> _EXCERPT TO READ_
□ □ □ □ □
Family physician Lee Adkins runs a unique practice.
About three years ago, I found out there was an increase in missed appointments and when I talked to the patients, I found out many of them had lost their insurance, he said.
So Dr. Adkins set up a flat-fee system where patients pay $75 a month for a year.
It's a very easy way to perform in the office, said Adkins.
Patients get 15 visits a year and access to all services, including blood tests, EKGs and pap smears.
Adkins says the flat-fee system has helped his bottom line.
Last month, we were up 30 percent over last year, he said.
While it's difficult to track, one estimate reveals several hundred primary care physicians have begun to offer prepaid plans. Critics say some doctors who use flat-fee services are operating like insurance companies, without proper licensing. But Dr. Adkins says he's just offering patients a way to get care.
If the doctors don't get active and do something, we'll have less qualified people making our decisions for us, he said.
Mike Scott lost his insurance when he lost his job. Thanks to Dr. Adkins, his health isn't suffering.
It offered an opportunity to recheck for my diabetes, to keep it in control, and that's what I wanted to be able to do, said Scott.
Kim Turano also used to have insurance. When she lost it, her health took a back seat.
What this program allows is for me to get the care that I had been ignoring in the past, she said.
Dr. Adkins says the flat-fee approach saves him money by eliminating administrative costs that come from dealing with insurance companies.
Locally, Qliance offers a similar approach, charging a monthly fee and bypassing insurance.
□ □ □ □ □
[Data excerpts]

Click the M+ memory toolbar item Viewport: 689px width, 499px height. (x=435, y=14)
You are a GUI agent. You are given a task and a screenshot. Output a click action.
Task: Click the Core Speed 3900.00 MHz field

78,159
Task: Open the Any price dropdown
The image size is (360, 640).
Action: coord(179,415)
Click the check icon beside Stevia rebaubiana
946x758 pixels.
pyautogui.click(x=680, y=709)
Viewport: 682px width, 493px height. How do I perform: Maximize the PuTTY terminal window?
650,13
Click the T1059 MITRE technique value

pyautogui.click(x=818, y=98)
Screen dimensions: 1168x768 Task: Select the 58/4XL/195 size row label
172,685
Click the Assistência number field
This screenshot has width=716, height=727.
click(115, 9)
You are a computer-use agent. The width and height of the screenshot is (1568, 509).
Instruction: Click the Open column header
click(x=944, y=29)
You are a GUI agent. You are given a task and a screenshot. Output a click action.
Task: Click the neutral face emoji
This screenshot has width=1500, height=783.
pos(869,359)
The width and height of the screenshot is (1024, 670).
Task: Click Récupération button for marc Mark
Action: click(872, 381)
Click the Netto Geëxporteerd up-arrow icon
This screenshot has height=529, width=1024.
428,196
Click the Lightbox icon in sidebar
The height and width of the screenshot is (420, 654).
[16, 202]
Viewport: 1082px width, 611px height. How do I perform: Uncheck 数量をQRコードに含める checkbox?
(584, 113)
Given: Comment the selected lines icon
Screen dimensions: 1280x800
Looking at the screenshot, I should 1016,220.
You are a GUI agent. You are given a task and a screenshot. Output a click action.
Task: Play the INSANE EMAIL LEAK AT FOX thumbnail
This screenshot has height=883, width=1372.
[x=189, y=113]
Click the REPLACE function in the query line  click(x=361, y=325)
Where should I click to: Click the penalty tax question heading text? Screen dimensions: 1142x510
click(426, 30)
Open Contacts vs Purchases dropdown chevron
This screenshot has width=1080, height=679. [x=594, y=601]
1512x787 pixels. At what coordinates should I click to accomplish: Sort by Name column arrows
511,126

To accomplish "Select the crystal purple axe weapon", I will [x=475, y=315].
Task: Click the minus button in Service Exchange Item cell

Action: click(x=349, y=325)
□ □ □ □ □
> _WHAT YOU NEED TO DO_
Rewrite the passage of the flat-fee physician article from "Mike Scott lost" to "do, said Scott.", changing "diabetes" to "blood pressure".

> _SOLVED PROBLEM_
Mike Scott lost his insurance when he lost his job. Thanks to Dr. Adkins, his health isn't suffering.
It offered an opportunity to recheck for my blood pressure, to keep it in control, and that's what I wanted to be able to do, said Scott.